Directions: Rewrite the data between the lines holding "The height and" and "center [138, 410].", inclusive, as a two-column CSV with the headers input and output. Put each text and its answer on one row, quote every field, and turn any line breaks into spaces.

___ Given information

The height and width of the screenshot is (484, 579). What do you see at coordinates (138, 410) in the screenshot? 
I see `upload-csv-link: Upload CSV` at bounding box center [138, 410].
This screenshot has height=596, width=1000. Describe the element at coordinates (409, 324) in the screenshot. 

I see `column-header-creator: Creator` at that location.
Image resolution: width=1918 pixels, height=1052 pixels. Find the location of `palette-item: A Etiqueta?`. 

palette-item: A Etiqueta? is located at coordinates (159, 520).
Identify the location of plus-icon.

______
___ Given information

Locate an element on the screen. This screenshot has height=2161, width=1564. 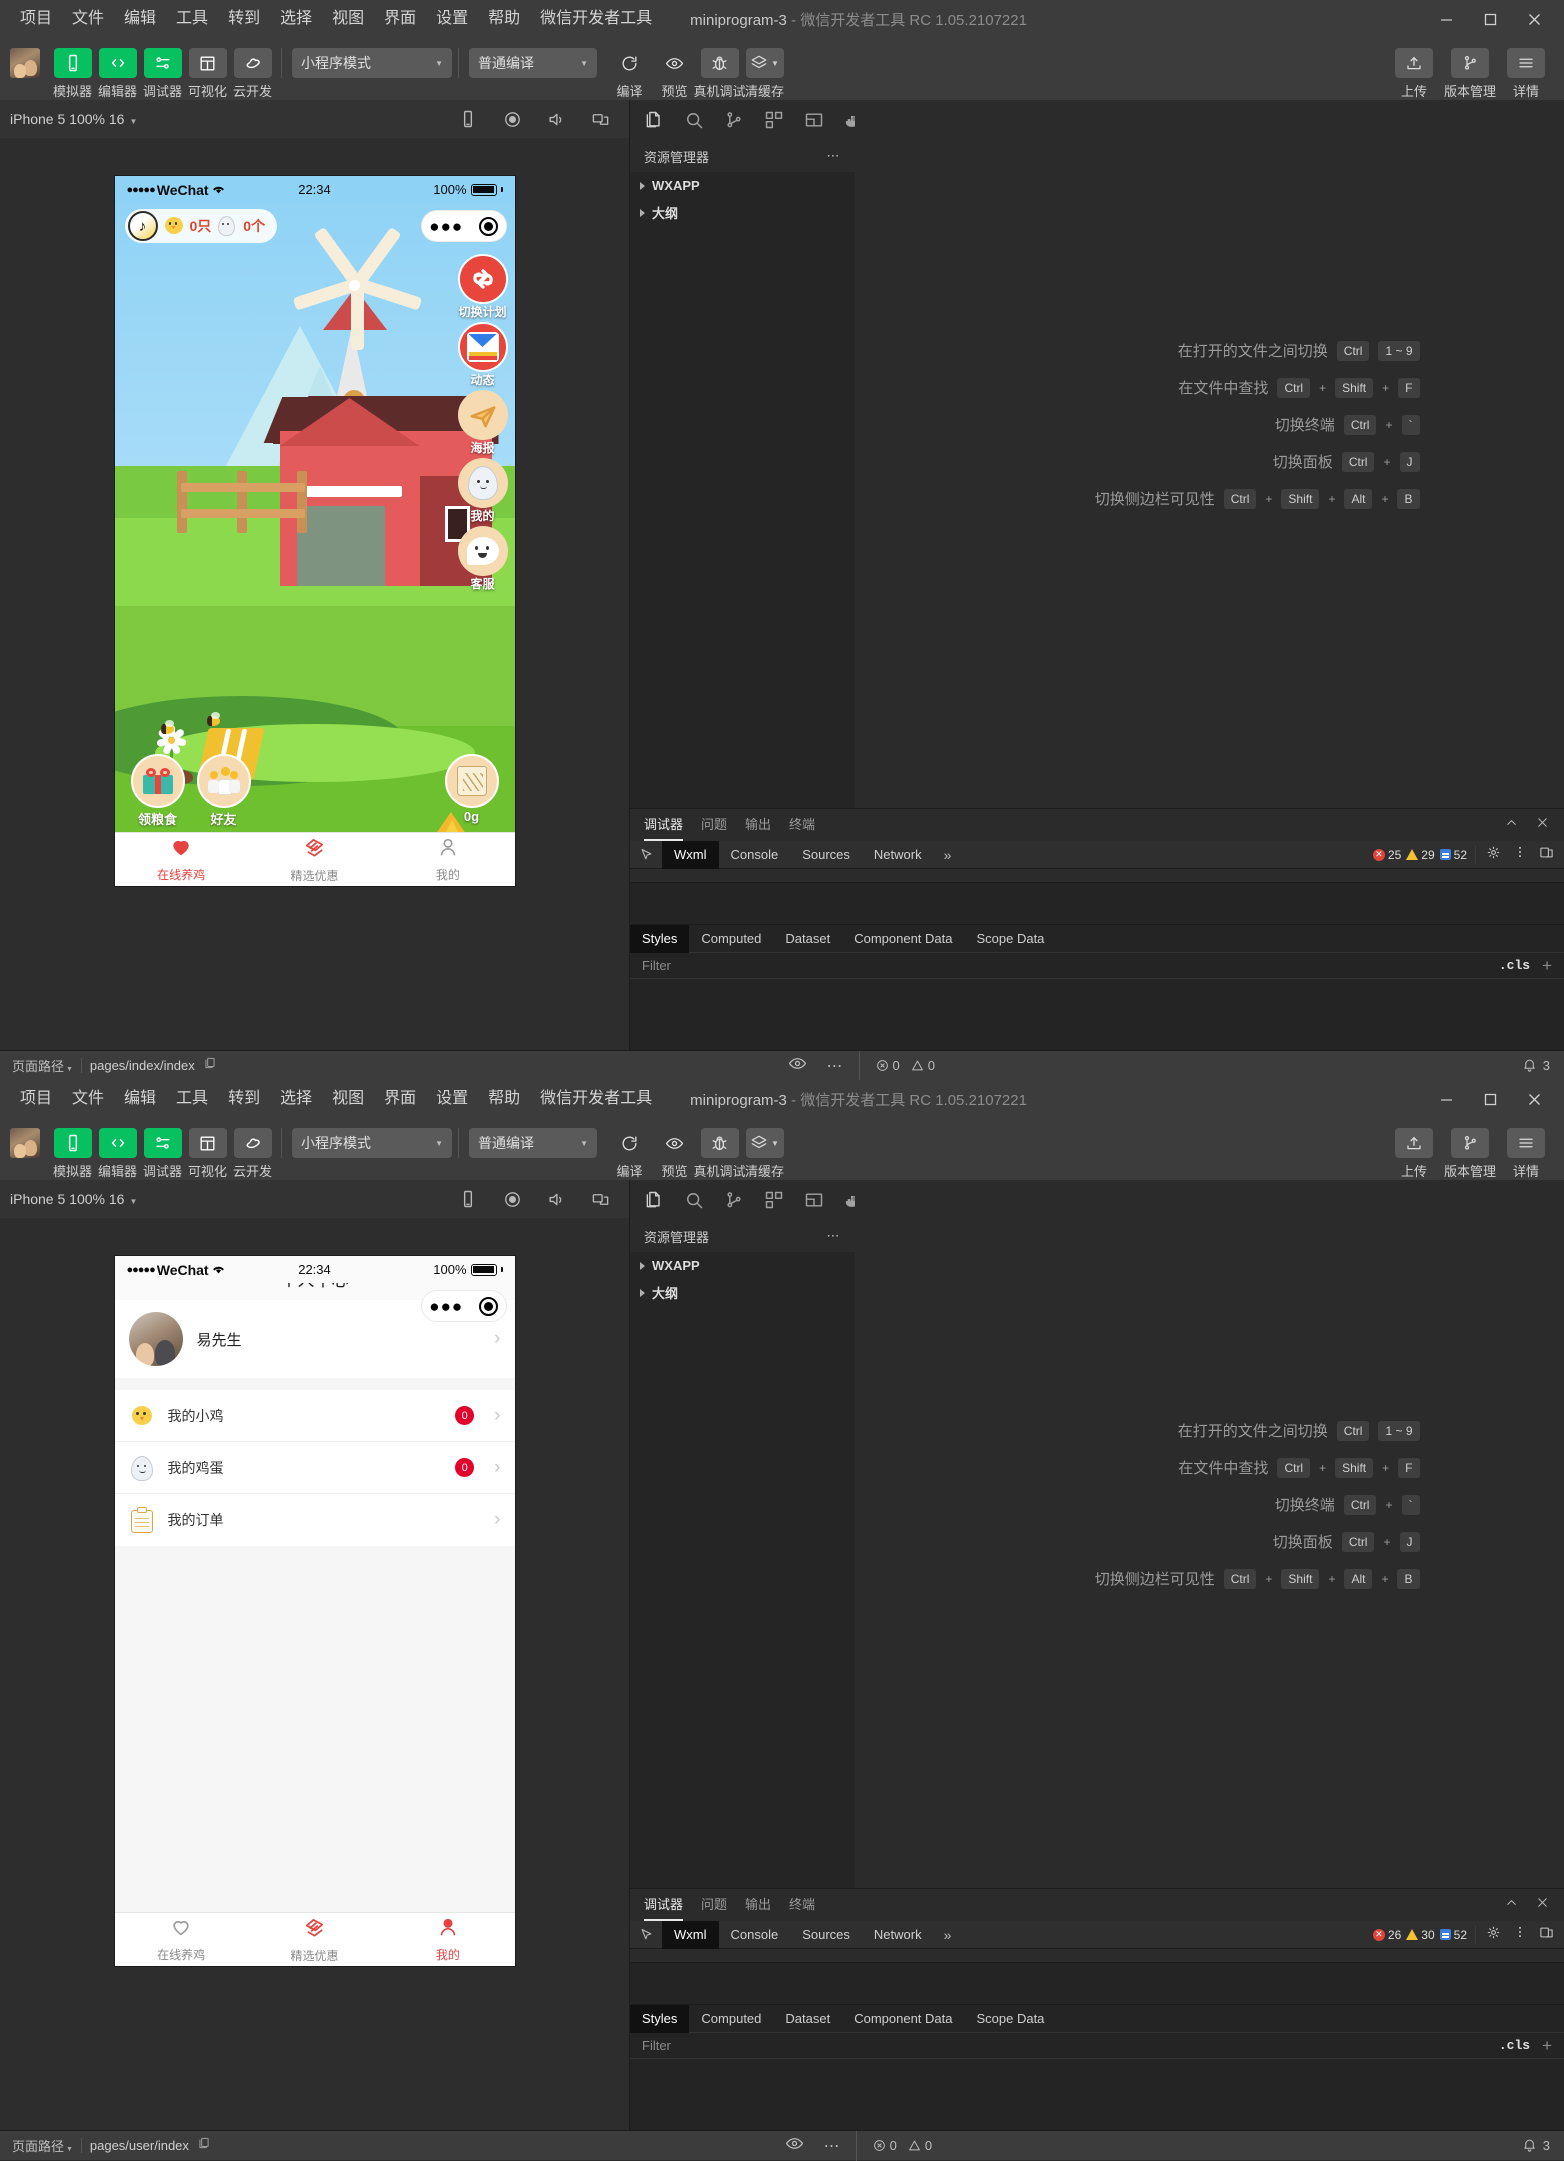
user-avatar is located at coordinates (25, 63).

______

Written solution:
input,output
"The height and width of the screenshot is (484, 579). What do you see at coordinates (138, 410) in the screenshot?","I see `upload-csv-link: Upload CSV` at bounding box center [138, 410]."